Как разнообразна каждую минуту жизнь на земле! Рождаются люди. Умирают люди. Мчатся похожие на червяков поезда. Плывут, как лебеди, пароходы. В алтарях и могилах темно. Есть сердца, которые полны трепета и предчувствий и которые успокаивает свежая, чистая, осенняя ночь. Свежая, чистая.
VI
Создались славные, товарищеские отношения, — отношения совершенно новые, у которых нет прошлого. Я не спрашиваю, кто она, она не интересуется, кто — я, и это выходит прекрасно. Если выдается хороший день, мы едем на Острова и с высоты коночного империала наблюдаем толпы бесконечно чуждых и нам, и друг другу людей, их лица, их смех и печаль, и бесконечное взаимное равнодушие, — эту самую яркую и сильную тоску нашей окаянной жизни. Сквозь окна вторых этажей, мимо которых тянется наш ковчег, мы видим их радости, их начинающуюся любовь и, как венец всего, — на мостовых, бойких, озабоченных мостовых, — длинные, скучные похороны. В закрытом гробу лежит в смиренной, другими устроенной позе и покачивается пивший чай, обедавший, любивший женщин, смотревший на звезды, имевший в руках деньги.
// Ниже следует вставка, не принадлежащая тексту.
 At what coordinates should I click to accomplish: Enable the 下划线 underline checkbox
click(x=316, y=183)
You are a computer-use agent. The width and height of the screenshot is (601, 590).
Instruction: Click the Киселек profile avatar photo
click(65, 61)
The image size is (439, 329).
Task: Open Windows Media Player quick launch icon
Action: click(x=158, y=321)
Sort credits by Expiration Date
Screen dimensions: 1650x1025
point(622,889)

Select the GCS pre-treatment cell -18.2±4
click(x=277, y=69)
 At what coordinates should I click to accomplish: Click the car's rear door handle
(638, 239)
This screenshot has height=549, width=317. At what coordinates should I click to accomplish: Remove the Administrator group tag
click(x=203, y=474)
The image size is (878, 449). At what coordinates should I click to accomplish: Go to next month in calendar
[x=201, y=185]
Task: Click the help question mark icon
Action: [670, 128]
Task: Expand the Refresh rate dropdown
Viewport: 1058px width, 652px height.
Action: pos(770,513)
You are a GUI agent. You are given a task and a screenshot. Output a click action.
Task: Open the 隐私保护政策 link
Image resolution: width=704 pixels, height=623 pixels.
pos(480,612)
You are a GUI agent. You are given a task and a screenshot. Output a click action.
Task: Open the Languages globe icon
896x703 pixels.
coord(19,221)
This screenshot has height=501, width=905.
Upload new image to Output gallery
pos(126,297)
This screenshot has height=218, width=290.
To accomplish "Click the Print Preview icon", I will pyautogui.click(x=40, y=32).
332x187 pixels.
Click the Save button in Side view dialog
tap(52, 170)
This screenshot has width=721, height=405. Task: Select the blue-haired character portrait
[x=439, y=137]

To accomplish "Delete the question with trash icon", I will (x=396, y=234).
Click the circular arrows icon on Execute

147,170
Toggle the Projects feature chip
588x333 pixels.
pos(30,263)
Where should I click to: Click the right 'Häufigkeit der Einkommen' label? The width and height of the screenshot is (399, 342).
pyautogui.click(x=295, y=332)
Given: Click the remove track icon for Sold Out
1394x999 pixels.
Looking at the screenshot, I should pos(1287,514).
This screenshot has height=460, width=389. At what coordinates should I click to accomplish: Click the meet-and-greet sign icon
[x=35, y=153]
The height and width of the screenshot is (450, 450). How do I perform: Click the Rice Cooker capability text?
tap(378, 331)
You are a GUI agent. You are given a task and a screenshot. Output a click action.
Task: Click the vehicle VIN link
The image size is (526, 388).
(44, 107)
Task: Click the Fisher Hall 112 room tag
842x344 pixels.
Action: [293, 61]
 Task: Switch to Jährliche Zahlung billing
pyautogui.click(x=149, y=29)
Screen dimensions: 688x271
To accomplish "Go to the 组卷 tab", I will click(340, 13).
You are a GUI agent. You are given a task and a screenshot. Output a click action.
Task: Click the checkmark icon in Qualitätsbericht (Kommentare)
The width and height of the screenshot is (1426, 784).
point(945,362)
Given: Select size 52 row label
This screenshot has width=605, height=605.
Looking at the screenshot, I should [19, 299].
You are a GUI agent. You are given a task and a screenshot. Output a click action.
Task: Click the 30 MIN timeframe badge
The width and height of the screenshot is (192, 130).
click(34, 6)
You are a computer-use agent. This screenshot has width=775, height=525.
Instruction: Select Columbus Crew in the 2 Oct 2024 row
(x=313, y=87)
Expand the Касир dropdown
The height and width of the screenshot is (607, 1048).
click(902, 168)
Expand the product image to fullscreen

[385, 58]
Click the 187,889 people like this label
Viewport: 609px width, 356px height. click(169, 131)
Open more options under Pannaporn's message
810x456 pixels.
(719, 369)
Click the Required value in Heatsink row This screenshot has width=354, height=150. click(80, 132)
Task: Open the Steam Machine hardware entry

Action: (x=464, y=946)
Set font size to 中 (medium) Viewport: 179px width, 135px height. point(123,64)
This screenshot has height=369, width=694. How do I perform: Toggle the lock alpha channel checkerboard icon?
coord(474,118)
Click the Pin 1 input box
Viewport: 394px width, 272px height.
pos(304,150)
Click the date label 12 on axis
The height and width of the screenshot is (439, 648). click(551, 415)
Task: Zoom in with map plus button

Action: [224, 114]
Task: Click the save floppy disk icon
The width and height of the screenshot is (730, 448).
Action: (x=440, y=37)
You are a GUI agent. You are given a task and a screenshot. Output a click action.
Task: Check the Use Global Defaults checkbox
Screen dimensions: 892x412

Я люблю эти прогулки на Острова. Стоят уже последние, прощальные и оттого, вероятно, как-то особенно приветливые, прозрачные вечера: похожи они на лицо женщины, закутанное вуалью. Чувствуется, что скоро осыплются последние листья и, как никому не дорогие трупы, будут лежать на заброшенных дорожках, — вода залива сделается злою и неуютною, постареет, будет неохотно отражать в себе небо, и уже не хватит солнца, чтобы согреть ее и приласкать. Потускнеют краски неба, и будет оно, сейчас еще синее, походить на выцветший, старый слезящийся глаз.
К закату наезжает из города толпа, серая, однообразно, словно по одному приказу одетая, и чувствуются в ней стены города, каменного и деловитого. Эти люди никогда по ночам не любуются звездами и приезжают смотреть засыпающее солнце только потому, что это случается после их обеда и некуда деть двух часов: между сладким и театром. Все в них застыло, отяжелело, как у наевшихся удавов, и, глядя на краски заходящего солнца, они думают о теплых калошах.
Каким огромным счастьем было, что вот возле меня сидит девушка, которая заставляет дрожать самые нежные, самые красочные струны моей души! Бог для счастья на земле дал ей золотистые волосы, синие, глубокие глаза. Отчего они так грустны, — эти синие глаза? Отчего кажется, что в них никогда не засыхает и вечной, отгораживающей от мира пленкой стоит никогда не тающая, прозрачная слезинка?